Introduction Despite advancements in asthma management, many patients continue to experience poor disease control, lung function decline, and frequent exacerbations. Clinical remission (CR) has been proposed as a novel treatment target and surrogate marker for long-term outcomes. This study evaluates whether early CR at 1 year after inhaled corticosteroid (ICS) initiation influences lung function decline and exacerbation risk in asthma.

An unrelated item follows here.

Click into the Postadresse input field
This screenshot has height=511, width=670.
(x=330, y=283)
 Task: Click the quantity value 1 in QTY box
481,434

Methods This retrospective cohort study evaluated 492 asthma patients treated with ICS at two teaching hospitals. Patients were classified into early CR and non-early CR groups. Early CR was defined based on a composite set of criteria, including sustained absence of exacerbations, no systemic corticosteroid use, symptom control and stable or improved lung function in the first year following ICS initiation. Study outcomes were the annual forced expiratory volume in one second (FEV1) decline and the moderate-to-severe exacerbations.

Results Early CR was significantly associated with slower annual FEV1 decline (4-component CR, adjusted β=31.6 mL/year, p=0.001; 3-component CR, adjusted β=15.7 mL/year, p=0.043). The benefits of early 4-component CR on attenuating annual FEV1 decline were more pronounced in specific phenotypes, including type-2 high asthma, persistent airflow limitation, severe asthma and patients requiring add-on long-acting muscarinic antagonists. Early 4-component CR had a reduced risk of moderate-to-severe (adjusted HR (aHR)=0.591, p=0.011) and severe exacerbations (aHR=0.508, p=0.025).

Conclusions Achieving CR within 1 year of ICS initiation was associated with improved lung function preservation and reduced exacerbation risk. These findings suggest the importance of achieving early CR as a clinical target in asthma management.

  • Asthma
  • Glucocorticoids
  • Remission Induction
  • Respiratory Function Tests
  • Forced Expiratory Volume
  • Symptom Flare Up

Data availability statement

Data are available on reasonable request. The data that support the findings of this study are not publicly available due to their containing information that could compromise the privacy of research participants but are available from IRB Committee of SNU-SMG Boramae Medical Center on reasonable request.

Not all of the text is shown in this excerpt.